:: EXERCISE OBJECTIVE ::
Below are records to be repeated in full. Give them exactly.

════════════════════

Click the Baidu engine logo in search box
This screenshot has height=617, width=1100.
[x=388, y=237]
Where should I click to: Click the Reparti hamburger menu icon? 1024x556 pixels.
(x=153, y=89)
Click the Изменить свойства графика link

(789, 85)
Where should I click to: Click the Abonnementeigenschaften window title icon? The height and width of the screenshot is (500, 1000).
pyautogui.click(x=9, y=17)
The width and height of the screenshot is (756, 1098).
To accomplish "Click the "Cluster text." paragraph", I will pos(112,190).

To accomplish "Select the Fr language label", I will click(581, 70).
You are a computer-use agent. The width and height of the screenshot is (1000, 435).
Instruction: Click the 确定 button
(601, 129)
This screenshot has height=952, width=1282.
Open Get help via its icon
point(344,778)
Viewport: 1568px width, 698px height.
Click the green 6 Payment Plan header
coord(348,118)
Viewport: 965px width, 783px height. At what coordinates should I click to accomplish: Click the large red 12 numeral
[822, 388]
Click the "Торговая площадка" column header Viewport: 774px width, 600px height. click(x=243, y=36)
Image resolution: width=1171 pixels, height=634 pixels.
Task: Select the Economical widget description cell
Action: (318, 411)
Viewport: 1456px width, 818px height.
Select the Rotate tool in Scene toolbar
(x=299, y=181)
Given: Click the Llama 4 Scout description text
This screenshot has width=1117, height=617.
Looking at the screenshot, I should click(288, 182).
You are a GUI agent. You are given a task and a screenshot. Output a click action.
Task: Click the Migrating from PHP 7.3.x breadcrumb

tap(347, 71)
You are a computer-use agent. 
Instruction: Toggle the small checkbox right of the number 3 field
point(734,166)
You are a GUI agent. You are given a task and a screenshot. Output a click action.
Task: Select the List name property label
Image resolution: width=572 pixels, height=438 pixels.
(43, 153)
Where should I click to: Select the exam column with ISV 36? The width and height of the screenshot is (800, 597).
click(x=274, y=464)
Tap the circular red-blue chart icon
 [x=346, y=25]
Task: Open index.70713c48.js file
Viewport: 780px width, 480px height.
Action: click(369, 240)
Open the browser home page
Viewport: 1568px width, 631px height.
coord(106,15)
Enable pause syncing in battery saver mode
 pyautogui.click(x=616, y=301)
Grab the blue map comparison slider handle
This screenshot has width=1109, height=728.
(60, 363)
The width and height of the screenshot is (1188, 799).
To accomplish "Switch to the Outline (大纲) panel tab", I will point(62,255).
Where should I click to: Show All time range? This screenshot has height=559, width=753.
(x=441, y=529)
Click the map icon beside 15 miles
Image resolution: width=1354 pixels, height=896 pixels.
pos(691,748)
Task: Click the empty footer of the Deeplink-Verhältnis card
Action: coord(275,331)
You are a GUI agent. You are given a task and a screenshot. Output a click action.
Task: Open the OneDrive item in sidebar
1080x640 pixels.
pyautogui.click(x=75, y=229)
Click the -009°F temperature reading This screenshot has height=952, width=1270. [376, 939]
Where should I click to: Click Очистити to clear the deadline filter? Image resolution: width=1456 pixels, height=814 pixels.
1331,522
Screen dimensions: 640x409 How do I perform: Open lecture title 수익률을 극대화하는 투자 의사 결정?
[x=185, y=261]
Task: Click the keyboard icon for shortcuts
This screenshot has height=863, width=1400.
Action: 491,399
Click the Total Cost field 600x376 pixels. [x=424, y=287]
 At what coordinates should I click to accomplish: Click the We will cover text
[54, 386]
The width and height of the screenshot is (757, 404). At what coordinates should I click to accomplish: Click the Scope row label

════════════════════

:: YOUR SOLUTION ::
Click the Baidu engine logo in search box
This screenshot has height=617, width=1100.
[x=388, y=237]
Where should I click to: Click the Reparti hamburger menu icon? 1024x556 pixels.
(x=153, y=89)
Click the Изменить свойства графика link

(789, 85)
Where should I click to: Click the Abonnementeigenschaften window title icon? The height and width of the screenshot is (500, 1000).
pyautogui.click(x=9, y=17)
The width and height of the screenshot is (756, 1098).
To accomplish "Click the "Cluster text." paragraph", I will pos(112,190).

To accomplish "Select the Fr language label", I will click(581, 70).
You are a computer-use agent. The width and height of the screenshot is (1000, 435).
Instruction: Click the 确定 button
(601, 129)
This screenshot has height=952, width=1282.
Open Get help via its icon
point(344,778)
Viewport: 1568px width, 698px height.
Click the green 6 Payment Plan header
coord(348,118)
Viewport: 965px width, 783px height. At what coordinates should I click to accomplish: Click the large red 12 numeral
[822, 388]
Click the "Торговая площадка" column header Viewport: 774px width, 600px height. click(x=243, y=36)
Image resolution: width=1171 pixels, height=634 pixels.
Task: Select the Economical widget description cell
Action: (318, 411)
Viewport: 1456px width, 818px height.
Select the Rotate tool in Scene toolbar
(x=299, y=181)
Given: Click the Llama 4 Scout description text
This screenshot has width=1117, height=617.
Looking at the screenshot, I should click(288, 182).
You are a GUI agent. You are given a task and a screenshot. Output a click action.
Task: Click the Migrating from PHP 7.3.x breadcrumb

tap(347, 71)
You are a computer-use agent. 
Instruction: Toggle the small checkbox right of the number 3 field
point(734,166)
You are a GUI agent. You are given a task and a screenshot. Output a click action.
Task: Select the List name property label
Image resolution: width=572 pixels, height=438 pixels.
(43, 153)
Where should I click to: Select the exam column with ISV 36? The width and height of the screenshot is (800, 597).
click(x=274, y=464)
Tap the circular red-blue chart icon
 [x=346, y=25]
Task: Open index.70713c48.js file
Viewport: 780px width, 480px height.
Action: click(369, 240)
Open the browser home page
Viewport: 1568px width, 631px height.
coord(106,15)
Enable pause syncing in battery saver mode
 pyautogui.click(x=616, y=301)
Grab the blue map comparison slider handle
This screenshot has width=1109, height=728.
(60, 363)
The width and height of the screenshot is (1188, 799).
To accomplish "Switch to the Outline (大纲) panel tab", I will point(62,255).
Where should I click to: Show All time range? This screenshot has height=559, width=753.
(x=441, y=529)
Click the map icon beside 15 miles
Image resolution: width=1354 pixels, height=896 pixels.
pos(691,748)
Task: Click the empty footer of the Deeplink-Verhältnis card
Action: coord(275,331)
You are a GUI agent. You are given a task and a screenshot. Output a click action.
Task: Open the OneDrive item in sidebar
1080x640 pixels.
pyautogui.click(x=75, y=229)
Click the -009°F temperature reading This screenshot has height=952, width=1270. [376, 939]
Where should I click to: Click Очистити to clear the deadline filter? Image resolution: width=1456 pixels, height=814 pixels.
1331,522
Screen dimensions: 640x409 How do I perform: Open lecture title 수익률을 극대화하는 투자 의사 결정?
[x=185, y=261]
Task: Click the keyboard icon for shortcuts
This screenshot has height=863, width=1400.
Action: 491,399
Click the Total Cost field 600x376 pixels. [x=424, y=287]
 At what coordinates should I click to accomplish: Click the We will cover text
[54, 386]
The width and height of the screenshot is (757, 404). At what coordinates should I click to accomplish: Click the Scope row label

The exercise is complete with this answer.